→ **WHAT YOU WILL DO**
Rescale the data below by writing out every line again, requests included, with each coordinate in the answers multiplied by 2.6 and rounded to a whole number, halves rounded up. Leave the numbers in the requests unchanged and omit the pictures from your answer.
Begin AVAILABLE DATA
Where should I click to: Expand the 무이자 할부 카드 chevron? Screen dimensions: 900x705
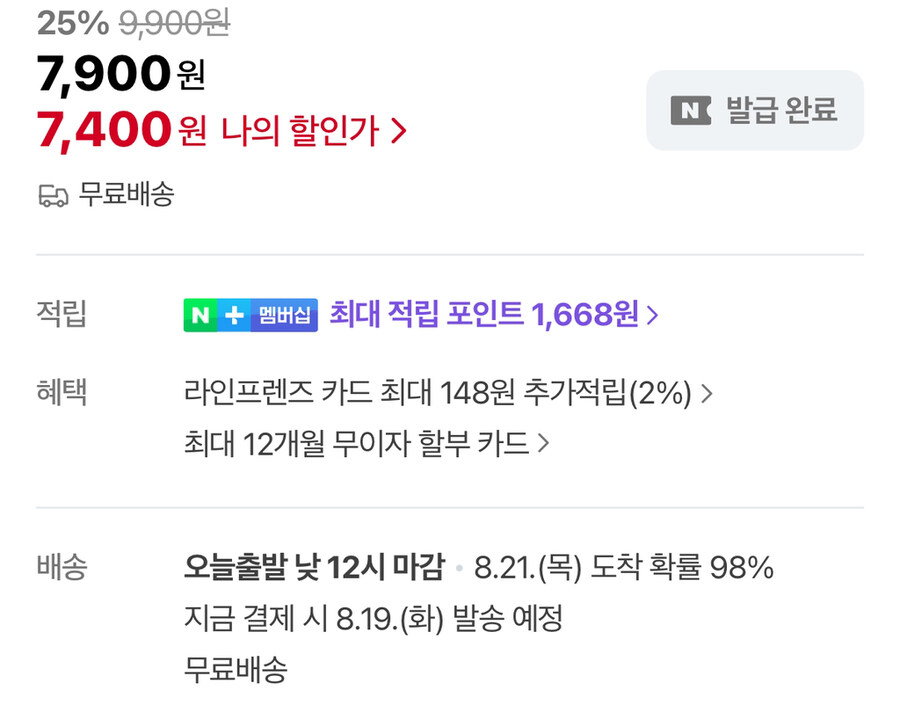tap(545, 443)
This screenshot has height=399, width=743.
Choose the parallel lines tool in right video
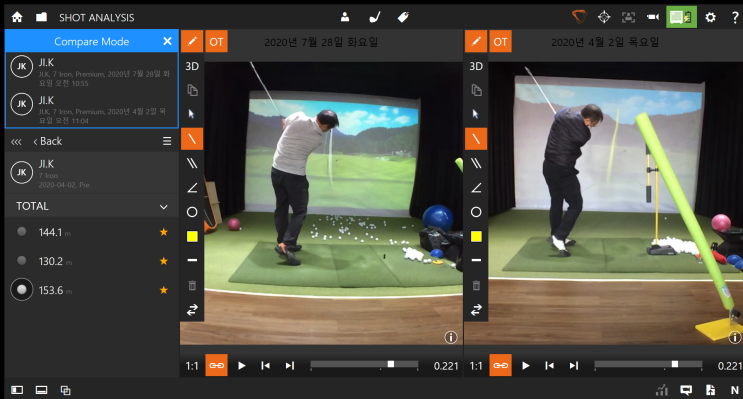click(476, 163)
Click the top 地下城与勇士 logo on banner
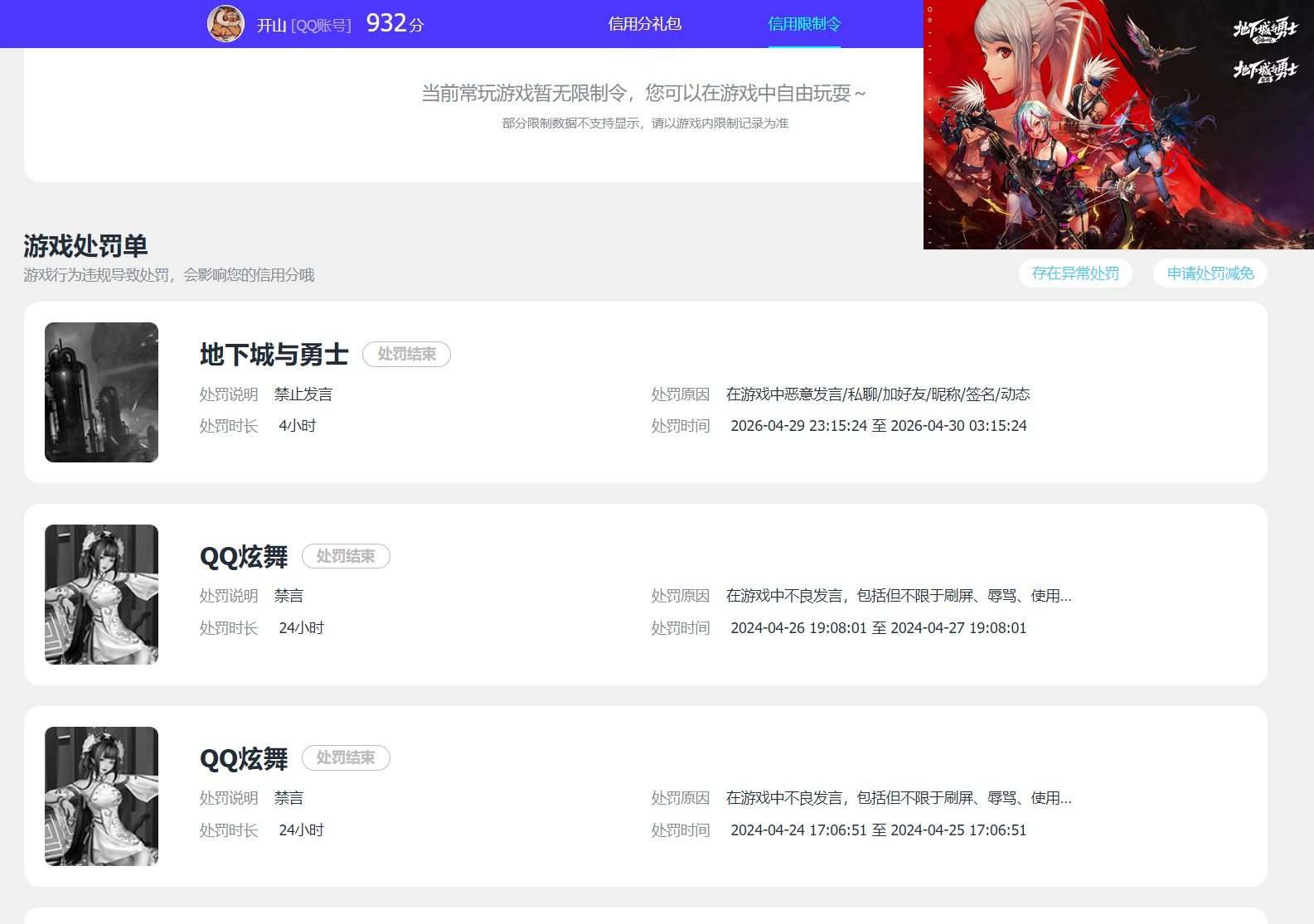 [1265, 29]
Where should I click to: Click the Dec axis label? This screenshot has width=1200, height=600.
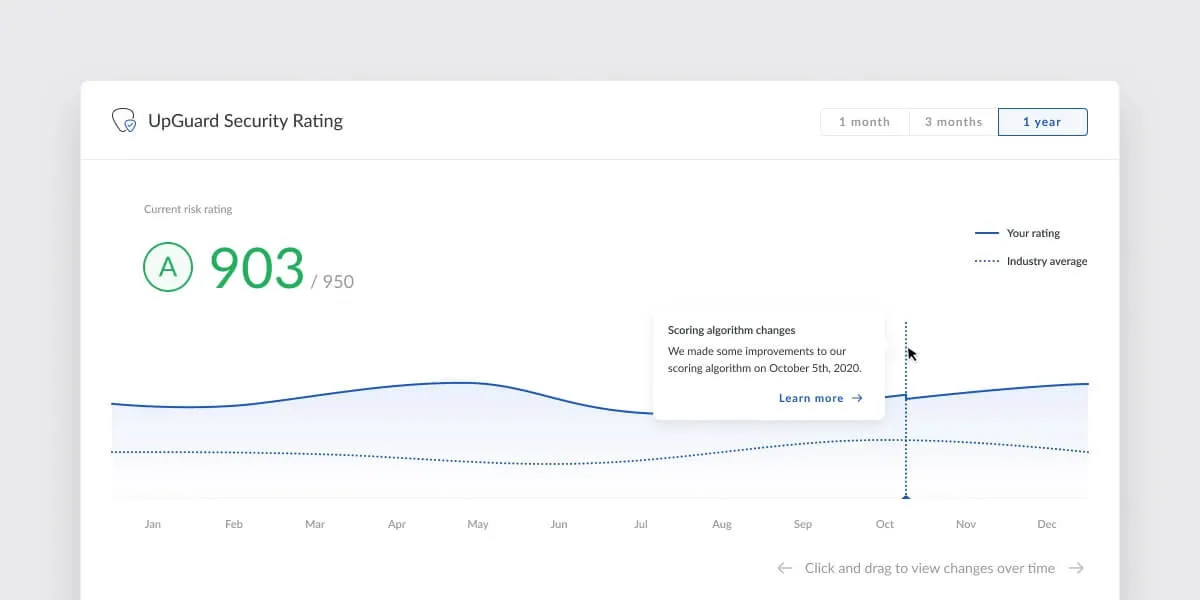pyautogui.click(x=1047, y=524)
End AVAILABLE DATA
→ **RESULT**
Where should I click to: Expand the 무이자 할부 카드 chevron? Screen dimensions: 900x705
tap(1417, 1152)
This screenshot has height=399, width=743.
Choose the parallel lines tool in right video
click(1238, 424)
Click the top 地下城与勇士 logo on banner
 [3289, 75]
Where should I click to: Click the Dec axis label? This screenshot has width=1200, height=600.
pyautogui.click(x=2722, y=1362)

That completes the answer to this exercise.